**** Estratto scelto
Con la sentenza impugnata, n. 1634/2017, la Corte di Appello di Brescia accoglieva l’impugnazione, ritenendo legittimo il recesso dal contratto preliminare operato dalla promissaria acquirente a fronte del mancato conseguimento della variante in sanatoria prevista nel contratto medesimo e condannava la promittente venditrice al pagamento del duplum della caparra a suo tempo ricevuta, oltre che alle spese del doppio grado di giudizio.

Propone ricorso per la cassazione di tale decisione A. Maria Nevina affidandosi a cinque motivi.

Resiste con controricorso G.S..

In prossimità dell’adunanza camerale la parte ricorrente ha depositato memoria.

Diritto

RAGIONI DELLA DECISIONE

Con il primo ed il secondo motivo la ricorrente lamenta la violazione dell’art. 112 c.p.c. in relazione all’art. 360 c.p.c., nn. 4 e 5, perchè la Corte di Appello non avrebbe esaminato il primo e secondo motivo di gravame proposti dalla G., relativi all’incidenza della normativa in materia di usi civici sulla libera disponibilità del bene immobile oggetto del contendere.
********
# Esercizio assegnato
Prosegui l'estratto sul ricorso per cassazione contro la sentenza della Corte di Appello di Brescia, ripartendo subito dopo l'ultima frase riportata qui sopra.
**** Dati di partenza
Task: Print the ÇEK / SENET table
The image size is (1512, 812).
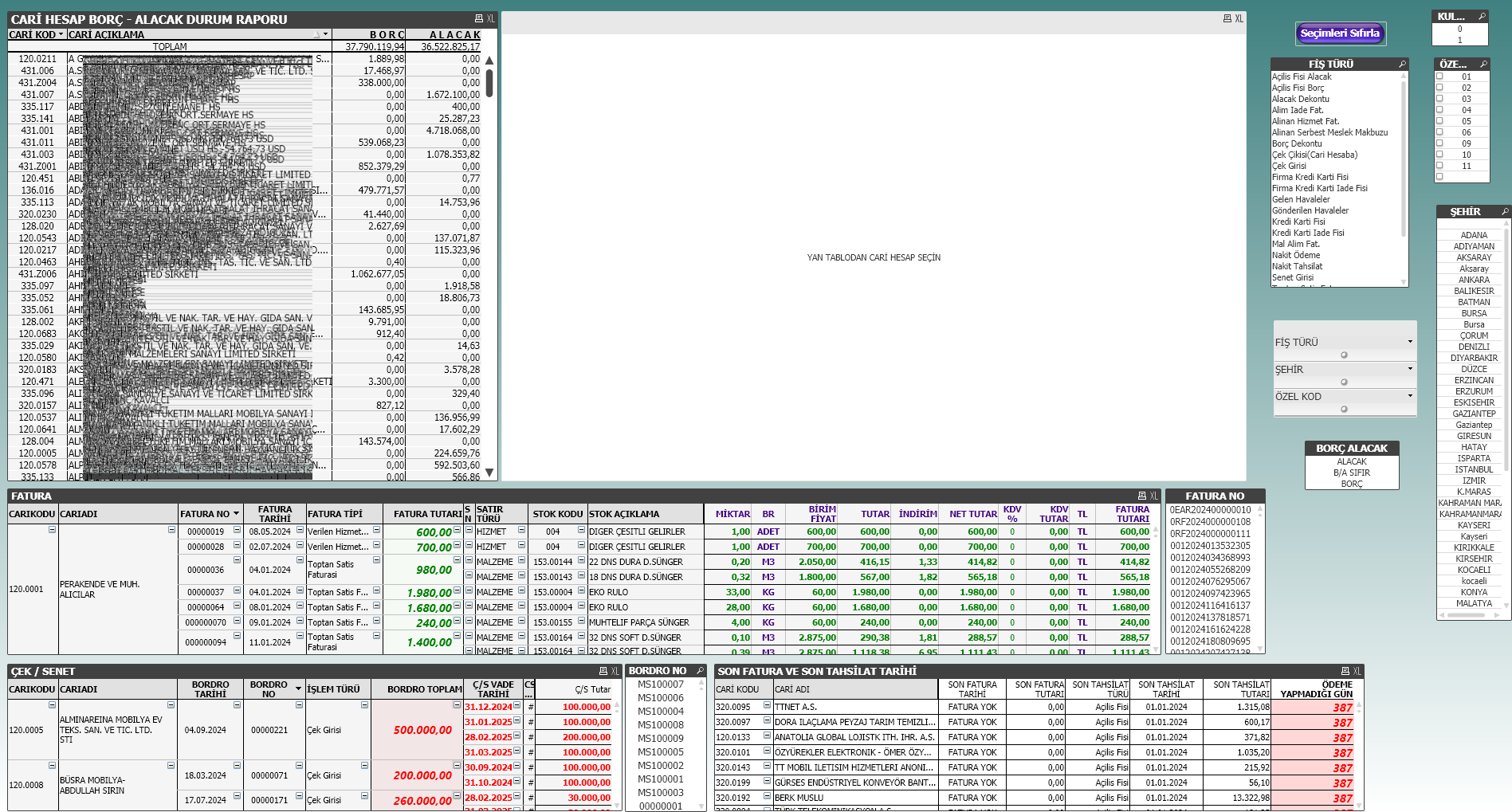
********
# Risultato richiesto
Le censure sono inammissibili per due concorrenti profili.

Da un lato, la Corte bresciana ha proceduto ad una complessiva rivalutazione della fattispecie, interpretando la clausola negoziale in virtù della quale la promittente venditrice si era impegnata ad assicurare l’ottenimento di una variante in sanatoria in relazione all’immobile compromesso in vendita, e concludendo che detta pattuizione assicurasse alla parte promissaria acquirente il diritto di invocare la risoluzione del rapporto negoziale in caso di mancato conseguimento della predetta variante nel termine pattuito tra le parti. Ha poi esaminato il comportamento dei paciscenti, evidenziando il fatto che la promittente venditrice si fosse attivata per ottenere il rilascio del titolo autorizzativo da parte del Comune subito dopo la firma del contratto preliminare (cfr. pag.18 della sentenza impugnata). Infine, ha esaminato la questione relativa all’esistenza del diritto di uso civico, dando atto che la sua apposizione risaliva al 2005 e quindi era anteriore alla firma del contratto preliminare di cui è causa, di talchè la promittente venditrice era in grado di conoscere l’esistenza del predetto diritto e di valutarne l’incidenza potenziale sulla progettata compravendita (cfr. pagg.19 e s. della decisione della Corte bresciana). Di conseguenza non si ravvisa alcun profilo di omesso esame, posto che la Corte territoriale ha apprezzato nel merito l’intero contesto del rapporto negoziale tra le parti, anche considerando l’incidenza del diritto di uso civico sul bene compromesso in vendita.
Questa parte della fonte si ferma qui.